Problem requirements - Your answer must be an exact transcription of every entry.
++++++++
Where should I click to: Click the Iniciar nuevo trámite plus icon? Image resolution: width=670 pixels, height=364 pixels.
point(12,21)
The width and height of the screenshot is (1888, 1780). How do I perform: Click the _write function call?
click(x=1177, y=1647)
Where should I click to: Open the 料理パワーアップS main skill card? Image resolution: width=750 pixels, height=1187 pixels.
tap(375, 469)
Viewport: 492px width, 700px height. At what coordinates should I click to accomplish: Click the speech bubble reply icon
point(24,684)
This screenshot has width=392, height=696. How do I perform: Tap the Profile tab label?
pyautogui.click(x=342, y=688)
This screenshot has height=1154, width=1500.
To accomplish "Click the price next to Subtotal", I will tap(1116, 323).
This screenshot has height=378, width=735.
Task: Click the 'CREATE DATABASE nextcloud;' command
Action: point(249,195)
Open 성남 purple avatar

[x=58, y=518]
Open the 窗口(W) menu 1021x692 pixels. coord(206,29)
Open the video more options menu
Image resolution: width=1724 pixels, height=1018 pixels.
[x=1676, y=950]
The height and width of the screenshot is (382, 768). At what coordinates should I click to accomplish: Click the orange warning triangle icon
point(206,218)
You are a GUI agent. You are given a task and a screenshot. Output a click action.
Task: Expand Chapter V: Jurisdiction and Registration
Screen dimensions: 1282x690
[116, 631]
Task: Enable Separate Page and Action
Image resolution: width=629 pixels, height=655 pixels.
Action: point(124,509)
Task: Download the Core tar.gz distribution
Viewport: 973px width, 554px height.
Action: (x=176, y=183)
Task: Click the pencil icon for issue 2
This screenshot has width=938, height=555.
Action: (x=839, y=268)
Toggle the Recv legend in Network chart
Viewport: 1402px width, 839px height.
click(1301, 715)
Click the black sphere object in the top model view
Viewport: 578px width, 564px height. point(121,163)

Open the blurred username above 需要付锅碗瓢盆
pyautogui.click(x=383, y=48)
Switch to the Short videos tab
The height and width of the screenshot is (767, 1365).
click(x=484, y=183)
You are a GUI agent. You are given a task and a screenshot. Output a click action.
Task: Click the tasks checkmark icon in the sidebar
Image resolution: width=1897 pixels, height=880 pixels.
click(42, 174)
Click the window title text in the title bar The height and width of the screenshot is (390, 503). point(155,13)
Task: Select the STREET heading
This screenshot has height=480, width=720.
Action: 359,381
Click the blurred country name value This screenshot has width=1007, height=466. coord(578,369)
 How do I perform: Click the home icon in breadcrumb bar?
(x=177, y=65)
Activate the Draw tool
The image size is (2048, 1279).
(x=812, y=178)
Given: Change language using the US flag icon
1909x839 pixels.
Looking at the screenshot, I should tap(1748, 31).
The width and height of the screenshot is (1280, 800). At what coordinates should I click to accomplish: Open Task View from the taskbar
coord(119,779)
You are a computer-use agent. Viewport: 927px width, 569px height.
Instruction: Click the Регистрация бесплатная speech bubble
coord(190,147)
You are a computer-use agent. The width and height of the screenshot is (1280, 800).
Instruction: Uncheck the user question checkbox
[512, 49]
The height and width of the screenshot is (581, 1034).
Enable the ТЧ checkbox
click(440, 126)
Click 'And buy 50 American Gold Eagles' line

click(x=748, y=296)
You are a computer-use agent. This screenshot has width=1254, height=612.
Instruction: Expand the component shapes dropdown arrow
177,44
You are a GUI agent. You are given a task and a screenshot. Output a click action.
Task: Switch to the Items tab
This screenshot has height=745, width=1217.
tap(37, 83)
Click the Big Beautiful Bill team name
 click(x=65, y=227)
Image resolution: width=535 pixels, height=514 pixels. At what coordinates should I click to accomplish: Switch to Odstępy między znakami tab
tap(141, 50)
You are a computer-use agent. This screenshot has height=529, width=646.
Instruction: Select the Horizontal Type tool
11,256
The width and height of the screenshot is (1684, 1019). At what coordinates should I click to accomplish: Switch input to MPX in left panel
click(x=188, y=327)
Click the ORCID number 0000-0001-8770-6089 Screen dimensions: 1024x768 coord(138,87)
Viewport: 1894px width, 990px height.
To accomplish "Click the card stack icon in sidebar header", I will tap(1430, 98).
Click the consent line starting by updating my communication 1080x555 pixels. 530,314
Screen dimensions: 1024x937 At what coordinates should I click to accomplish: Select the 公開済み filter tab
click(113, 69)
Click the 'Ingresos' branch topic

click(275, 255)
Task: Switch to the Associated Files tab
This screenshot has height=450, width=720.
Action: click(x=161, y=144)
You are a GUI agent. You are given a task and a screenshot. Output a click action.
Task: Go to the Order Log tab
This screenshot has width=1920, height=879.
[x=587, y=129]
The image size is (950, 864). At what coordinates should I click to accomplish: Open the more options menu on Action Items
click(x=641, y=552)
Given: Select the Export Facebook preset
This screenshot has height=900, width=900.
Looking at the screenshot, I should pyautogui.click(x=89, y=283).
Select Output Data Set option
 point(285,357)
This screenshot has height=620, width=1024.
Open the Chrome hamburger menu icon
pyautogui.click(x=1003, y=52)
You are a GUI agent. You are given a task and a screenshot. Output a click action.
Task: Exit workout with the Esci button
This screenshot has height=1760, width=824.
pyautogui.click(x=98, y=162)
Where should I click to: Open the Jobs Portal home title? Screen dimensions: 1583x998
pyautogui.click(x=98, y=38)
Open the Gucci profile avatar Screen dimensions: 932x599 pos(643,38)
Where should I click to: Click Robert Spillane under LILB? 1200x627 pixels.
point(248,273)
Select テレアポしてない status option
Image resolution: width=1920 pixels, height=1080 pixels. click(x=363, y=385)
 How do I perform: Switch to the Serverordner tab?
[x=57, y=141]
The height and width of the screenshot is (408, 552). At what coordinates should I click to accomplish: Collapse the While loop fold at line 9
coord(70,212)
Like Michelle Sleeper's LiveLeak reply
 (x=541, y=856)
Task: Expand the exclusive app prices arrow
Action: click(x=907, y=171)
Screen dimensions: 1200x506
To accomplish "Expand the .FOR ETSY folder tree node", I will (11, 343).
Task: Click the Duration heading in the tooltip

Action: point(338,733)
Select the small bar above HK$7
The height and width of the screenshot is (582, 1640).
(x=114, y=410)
++++++++
Output for this exercise -
Where should I click to: Click the Iniciar nuevo trámite plus icon? Image resolution: width=670 pixels, height=364 pixels.
point(12,21)
The width and height of the screenshot is (1888, 1780). How do I perform: Click the _write function call?
click(x=1177, y=1647)
Where should I click to: Open the 料理パワーアップS main skill card? Image resolution: width=750 pixels, height=1187 pixels.
tap(375, 469)
Viewport: 492px width, 700px height. At what coordinates should I click to accomplish: Click the speech bubble reply icon
point(24,684)
This screenshot has width=392, height=696. How do I perform: Tap the Profile tab label?
pyautogui.click(x=342, y=688)
This screenshot has height=1154, width=1500.
To accomplish "Click the price next to Subtotal", I will tap(1116, 323).
This screenshot has height=378, width=735.
Task: Click the 'CREATE DATABASE nextcloud;' command
Action: point(249,195)
Open 성남 purple avatar

[x=58, y=518]
Open the 窗口(W) menu 1021x692 pixels. coord(206,29)
Open the video more options menu
Image resolution: width=1724 pixels, height=1018 pixels.
[x=1676, y=950]
The height and width of the screenshot is (382, 768). At what coordinates should I click to accomplish: Click the orange warning triangle icon
point(206,218)
You are a GUI agent. You are given a task and a screenshot. Output a click action.
Task: Expand Chapter V: Jurisdiction and Registration
Screen dimensions: 1282x690
[116, 631]
Task: Enable Separate Page and Action
Image resolution: width=629 pixels, height=655 pixels.
Action: point(124,509)
Task: Download the Core tar.gz distribution
Viewport: 973px width, 554px height.
Action: (x=176, y=183)
Task: Click the pencil icon for issue 2
This screenshot has width=938, height=555.
Action: (x=839, y=268)
Toggle the Recv legend in Network chart
Viewport: 1402px width, 839px height.
click(1301, 715)
Click the black sphere object in the top model view
Viewport: 578px width, 564px height. point(121,163)

Open the blurred username above 需要付锅碗瓢盆
pyautogui.click(x=383, y=48)
Switch to the Short videos tab
The height and width of the screenshot is (767, 1365).
click(x=484, y=183)
You are a GUI agent. You are given a task and a screenshot. Output a click action.
Task: Click the tasks checkmark icon in the sidebar
Image resolution: width=1897 pixels, height=880 pixels.
click(42, 174)
Click the window title text in the title bar The height and width of the screenshot is (390, 503). point(155,13)
Task: Select the STREET heading
This screenshot has height=480, width=720.
Action: 359,381
Click the blurred country name value This screenshot has width=1007, height=466. coord(578,369)
 How do I perform: Click the home icon in breadcrumb bar?
(x=177, y=65)
Activate the Draw tool
The image size is (2048, 1279).
(x=812, y=178)
Given: Change language using the US flag icon
1909x839 pixels.
Looking at the screenshot, I should tap(1748, 31).
The width and height of the screenshot is (1280, 800). At what coordinates should I click to accomplish: Open Task View from the taskbar
coord(119,779)
You are a computer-use agent. Viewport: 927px width, 569px height.
Instruction: Click the Регистрация бесплатная speech bubble
coord(190,147)
You are a computer-use agent. The width and height of the screenshot is (1280, 800).
Instruction: Uncheck the user question checkbox
[512, 49]
The height and width of the screenshot is (581, 1034).
Enable the ТЧ checkbox
click(440, 126)
Click 'And buy 50 American Gold Eagles' line

click(x=748, y=296)
You are a computer-use agent. This screenshot has width=1254, height=612.
Instruction: Expand the component shapes dropdown arrow
177,44
You are a GUI agent. You are given a task and a screenshot. Output a click action.
Task: Switch to the Items tab
This screenshot has height=745, width=1217.
tap(37, 83)
Click the Big Beautiful Bill team name
 click(x=65, y=227)
Image resolution: width=535 pixels, height=514 pixels. At what coordinates should I click to accomplish: Switch to Odstępy między znakami tab
tap(141, 50)
You are a computer-use agent. This screenshot has height=529, width=646.
Instruction: Select the Horizontal Type tool
11,256
The width and height of the screenshot is (1684, 1019). At what coordinates should I click to accomplish: Switch input to MPX in left panel
click(x=188, y=327)
Click the ORCID number 0000-0001-8770-6089 Screen dimensions: 1024x768 coord(138,87)
Viewport: 1894px width, 990px height.
To accomplish "Click the card stack icon in sidebar header", I will tap(1430, 98).
Click the consent line starting by updating my communication 1080x555 pixels. 530,314
Screen dimensions: 1024x937 At what coordinates should I click to accomplish: Select the 公開済み filter tab
click(113, 69)
Click the 'Ingresos' branch topic

click(275, 255)
Task: Switch to the Associated Files tab
This screenshot has height=450, width=720.
Action: click(x=161, y=144)
You are a GUI agent. You are given a task and a screenshot. Output a click action.
Task: Go to the Order Log tab
This screenshot has width=1920, height=879.
[x=587, y=129]
The image size is (950, 864). At what coordinates should I click to accomplish: Open the more options menu on Action Items
click(x=641, y=552)
Given: Select the Export Facebook preset
This screenshot has height=900, width=900.
Looking at the screenshot, I should pyautogui.click(x=89, y=283).
Select Output Data Set option
 point(285,357)
This screenshot has height=620, width=1024.
Open the Chrome hamburger menu icon
pyautogui.click(x=1003, y=52)
You are a GUI agent. You are given a task and a screenshot. Output a click action.
Task: Exit workout with the Esci button
This screenshot has height=1760, width=824.
pyautogui.click(x=98, y=162)
Where should I click to: Open the Jobs Portal home title? Screen dimensions: 1583x998
pyautogui.click(x=98, y=38)
Open the Gucci profile avatar Screen dimensions: 932x599 pos(643,38)
Where should I click to: Click Robert Spillane under LILB? 1200x627 pixels.
point(248,273)
Select テレアポしてない status option
Image resolution: width=1920 pixels, height=1080 pixels. click(x=363, y=385)
 How do I perform: Switch to the Serverordner tab?
[x=57, y=141]
The height and width of the screenshot is (408, 552). At what coordinates should I click to accomplish: Collapse the While loop fold at line 9
coord(70,212)
Like Michelle Sleeper's LiveLeak reply
 (x=541, y=856)
Task: Expand the exclusive app prices arrow
Action: click(x=907, y=171)
Screen dimensions: 1200x506
To accomplish "Expand the .FOR ETSY folder tree node", I will (11, 343).
Task: Click the Duration heading in the tooltip

Action: point(338,733)
Select the small bar above HK$7
The height and width of the screenshot is (582, 1640).
(x=114, y=410)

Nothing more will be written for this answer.